Clare Winger Harris and the 16 Main SF Themes (circa 1931)

The August 1931 edition of Hugo Gernsback’s Wonder Stories has a letter from author Clare Winger Harris where, after some comments on the science fiction films (or lack thereof) existing at the time, she identifies what she believes to be the 16 main categories of science fiction:

16SFplots

The list seems a little quaint today, but speaking as someone who’s been doing an issue-by-issue read-through of Amazing Stories (I’m currently up to 1928) it seems a pretty accurate summary of the main themes of SF literature as it existed at the time.

For example, she mentions giant insects as a plot category. As it happens, Amazing had run a number of stories on this theme: Curt Siodmak’s “The Eggs from Lake Tanganyika”, Murray Leinster’s “The Mad Planet” and “The Red Dust”, arguably Edgar Allan Poe’s “The Sphinx” and Harris’ own “The Miracle of the Lily”. The following category, gigantic man-eating plants, had also turned up a few times.
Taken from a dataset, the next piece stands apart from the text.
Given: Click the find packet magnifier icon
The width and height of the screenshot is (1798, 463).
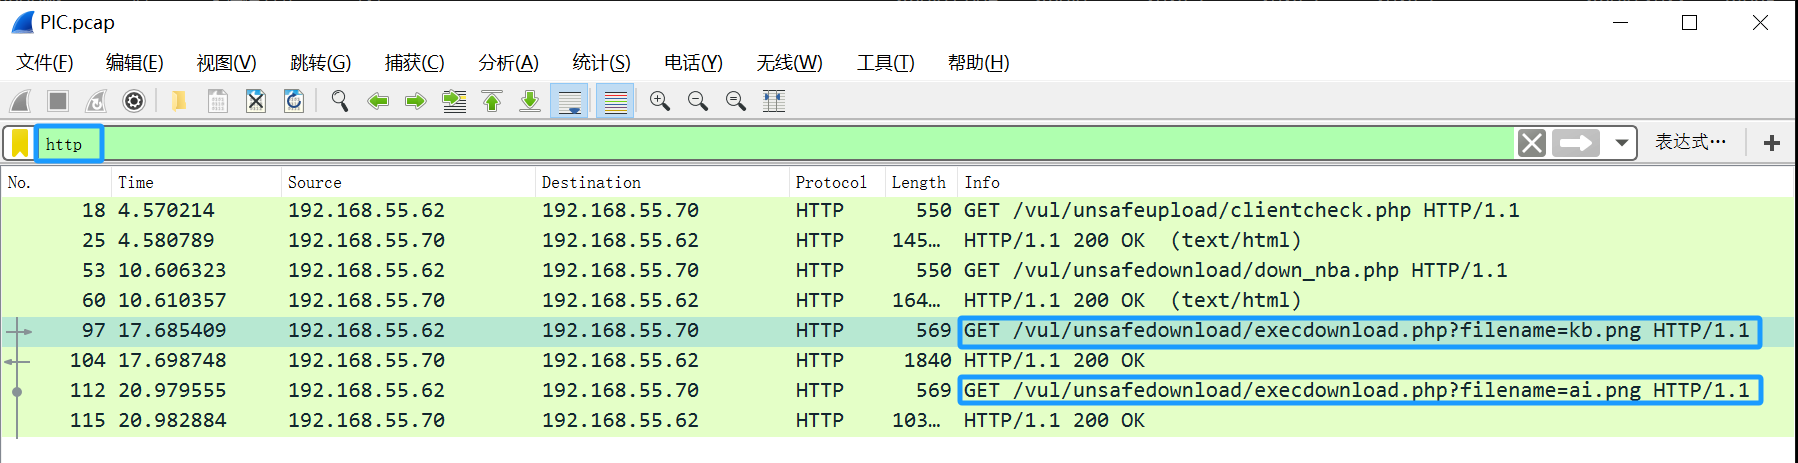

Nowadays, though, it would make more sense to conflate the giant insects and plants into a single category — one that could also include King Kong and Godzilla, perhaps.

The fourth category, “adventures in the micro or macro-cosmos”, seems rather esoteric today; yet it had been covered by some of Gernsback’s earliest acquisitions: G. Peyton Wertenbaker’s “The Man from the Atom” and Ray Cummings’ “Around the Universe”, each of which suggested that the entire universe was no more than a single atom of an unfathomably larger universe.
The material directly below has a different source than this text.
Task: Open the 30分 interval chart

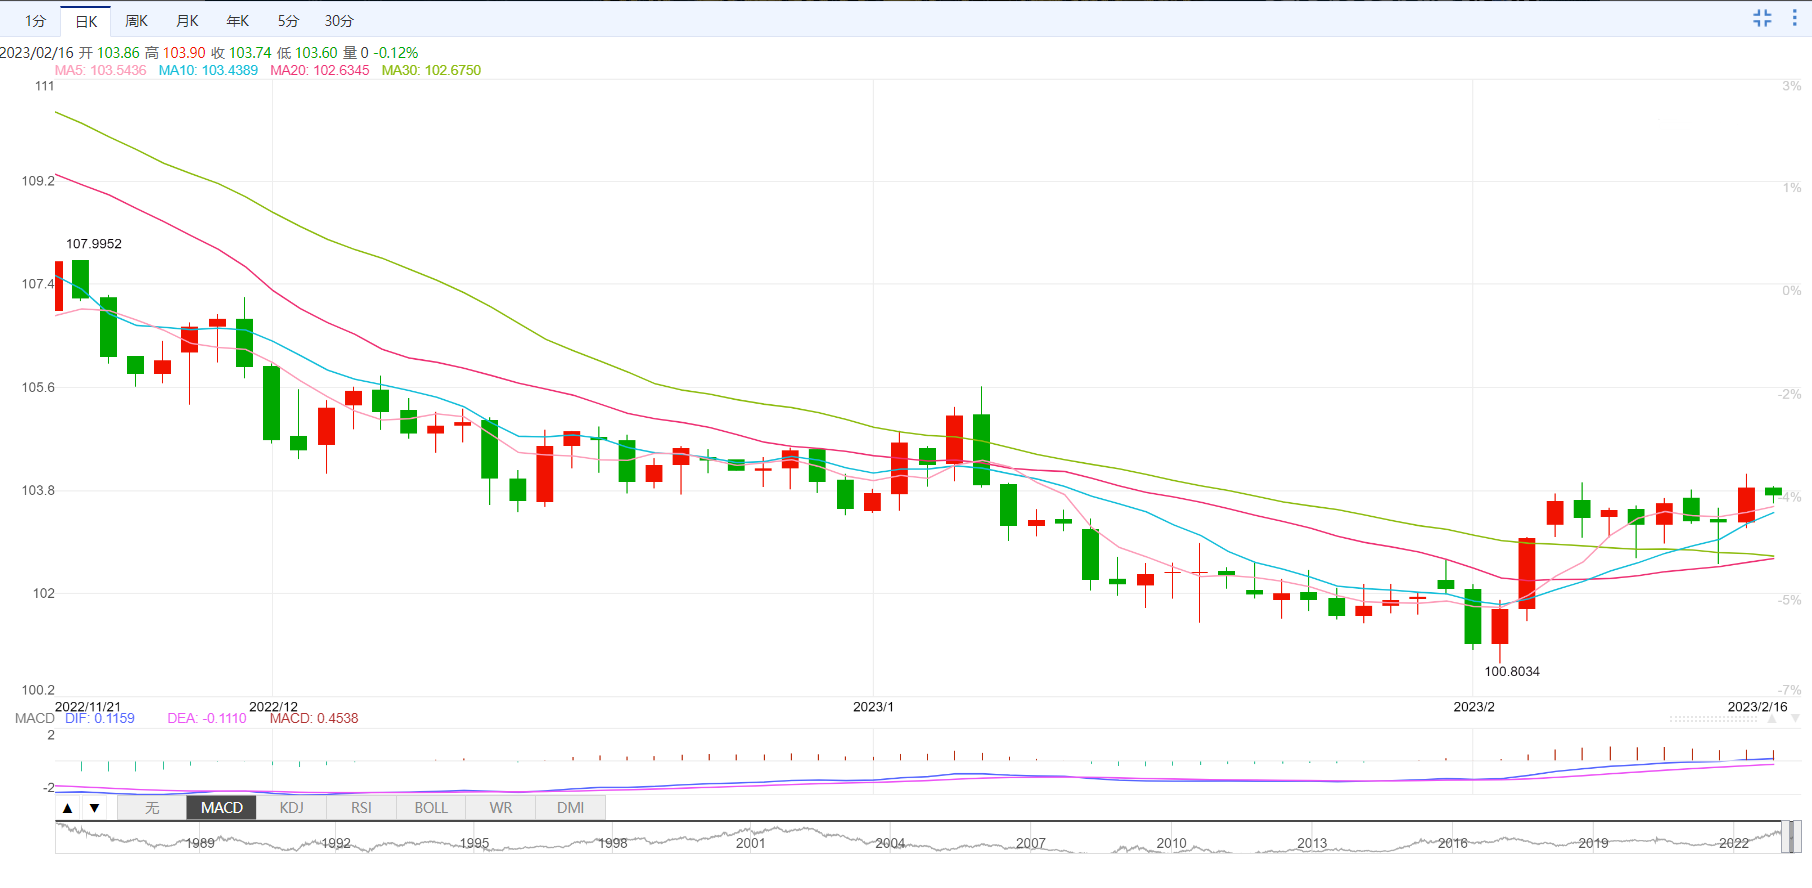Action: [339, 21]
Artificial intelligence and androids had not yet come into their own and so, in this list, are represented only by the broad category of “synthetic life”. Interestingly, Harris apparently did not consider contact with extraterrestrials to be a significant theme in itself: she includes “monstrous forms of unfamiliar life” but leaves no room for more anthropomorphic or otherwise sympathetic aliens. Her decision to split “interplanetary space travel” and “adventures on other worlds” into two categories seems redundant — perhaps, with the former section, she was thinking of Jules Verne’s lunar adventures, where the meat of the story takes place inside the vessel rather than on the Moon.

A number of the categories speak of the technology level of the day. The inclusion of “ray and vibration stories” harks back to an era when the unseen effects of various electro-magnetic waves had only recently been grasped by researchers, and were firing the imaginations of SF authors. Harris includes stories of world-wide destruction, noting that they can occur either on Earth or on other worlds, but specifies that they are caused by natural disasters — come the atomic age, the idea of a man-made apocalypse would become rather more topical.

All in all, the list is an interesting document. At the time it was printed, it did a pretty good job of summarising the dominant themes in SF. Looking back, it’s a real time capsule.